## What you need to do
Which lines of the entries contain the string "computer"? Please find them and copy them.

## Source material
"""

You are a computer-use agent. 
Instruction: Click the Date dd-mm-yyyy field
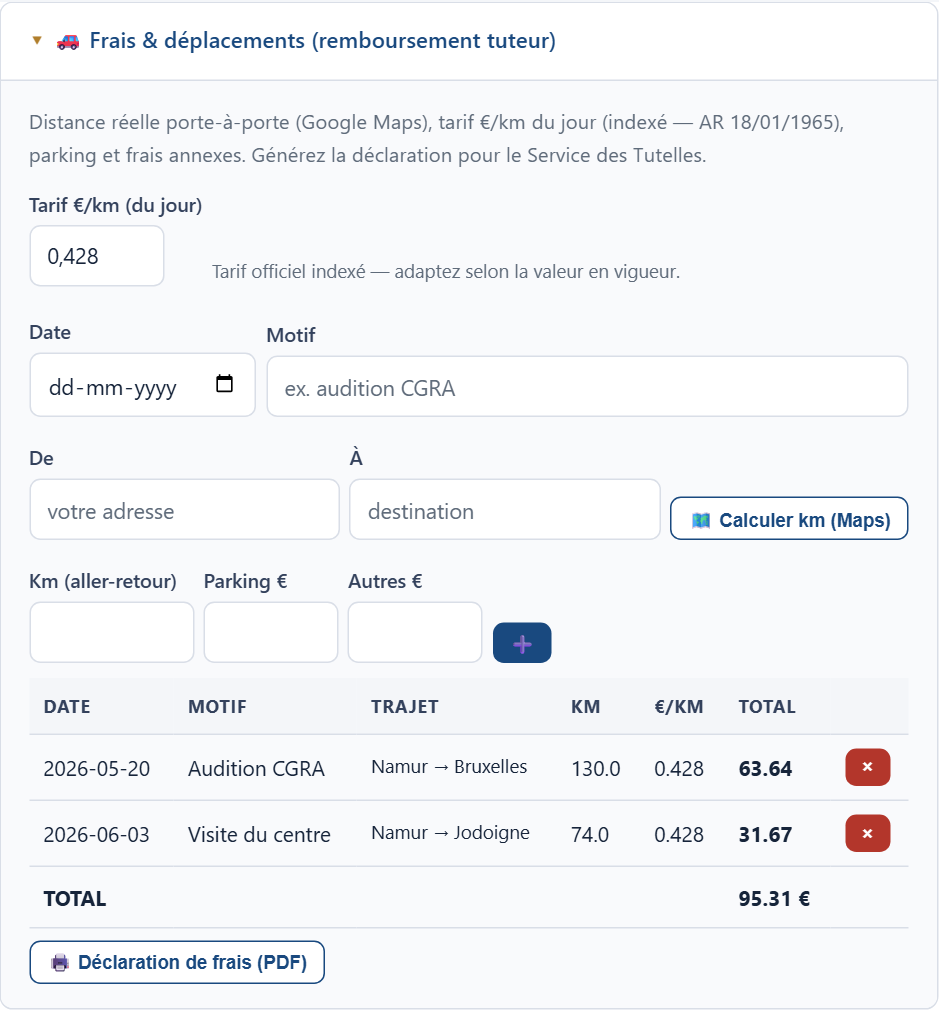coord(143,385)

"""
"""

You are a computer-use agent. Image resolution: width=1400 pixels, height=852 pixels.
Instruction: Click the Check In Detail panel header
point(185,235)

"""

## Solution
You are a computer-use agent. 
You are a computer-use agent. Image resolution: width=1400 pixels, height=852 pixels.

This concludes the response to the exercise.